Task objective:
Nothing but the lines from the one with "The image size" through the last line of the entries below should appear in the copy, please, and no pictures.

Data to process:
------------
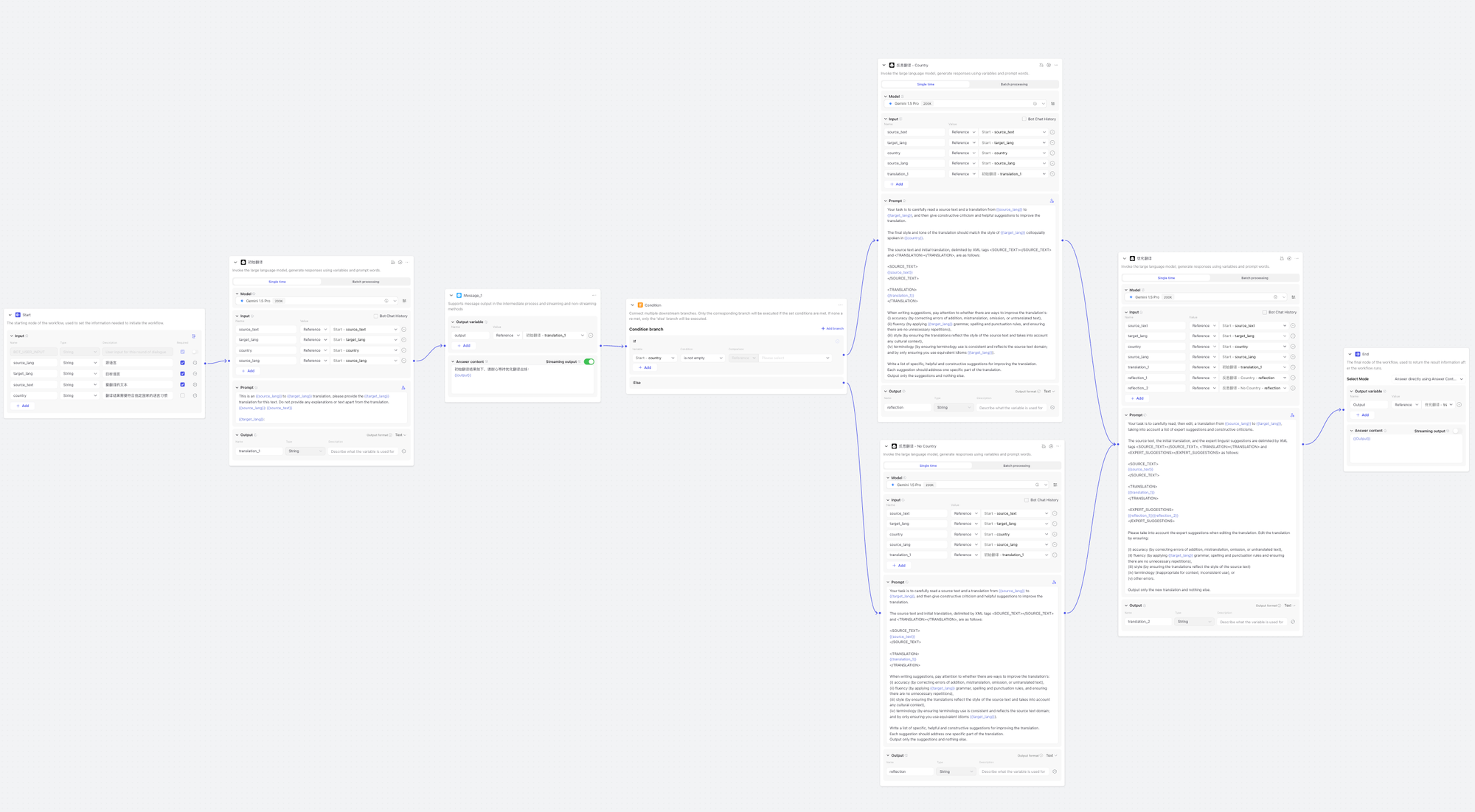Open model settings in the 初始翻译 node
Viewport: 1475px width, 812px height.
(x=404, y=301)
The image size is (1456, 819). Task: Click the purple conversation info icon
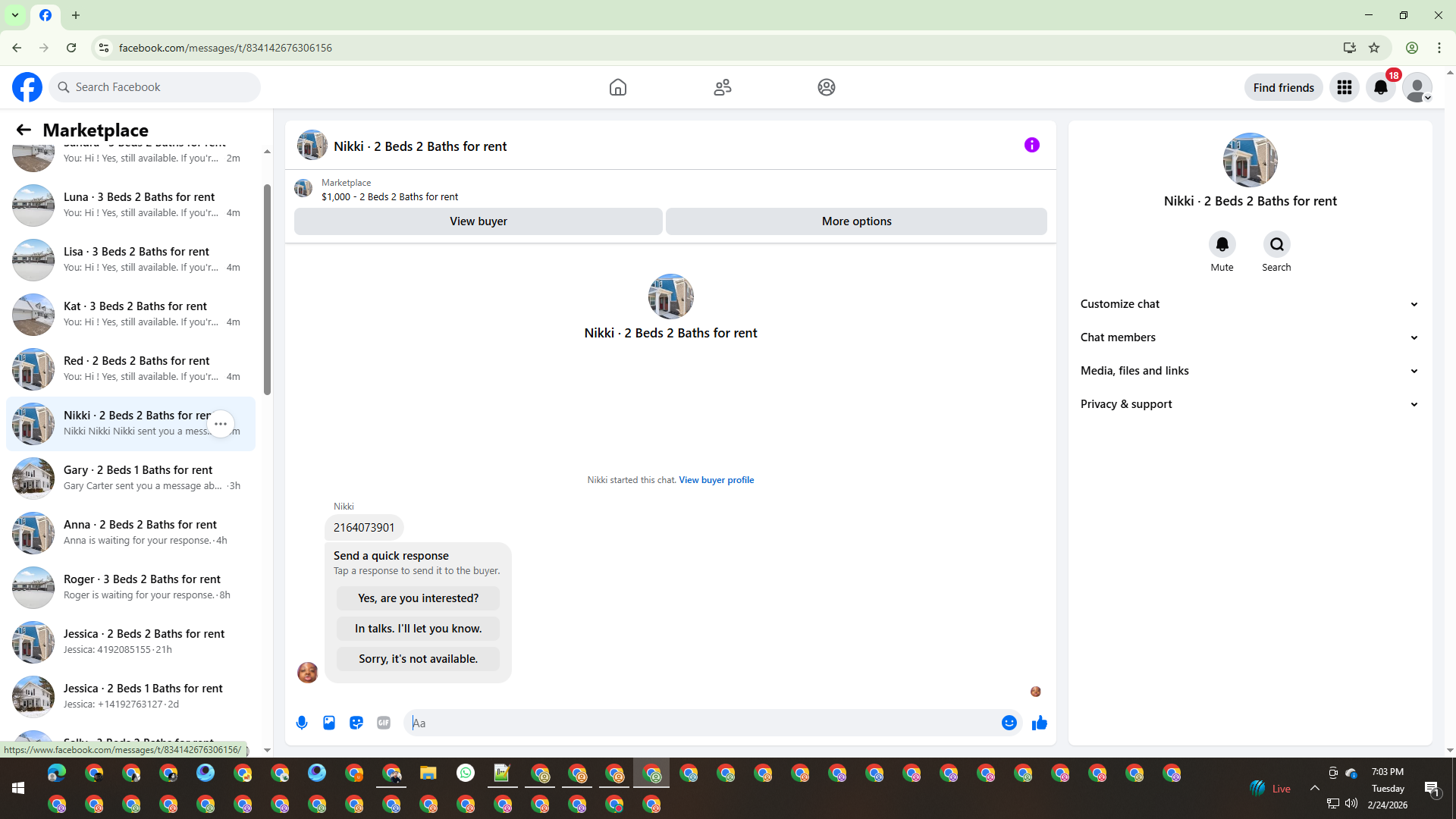[x=1031, y=145]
------------
Output of the exercise:
The image size is (1456, 819). Task: Click the purple conversation info icon
[x=1031, y=145]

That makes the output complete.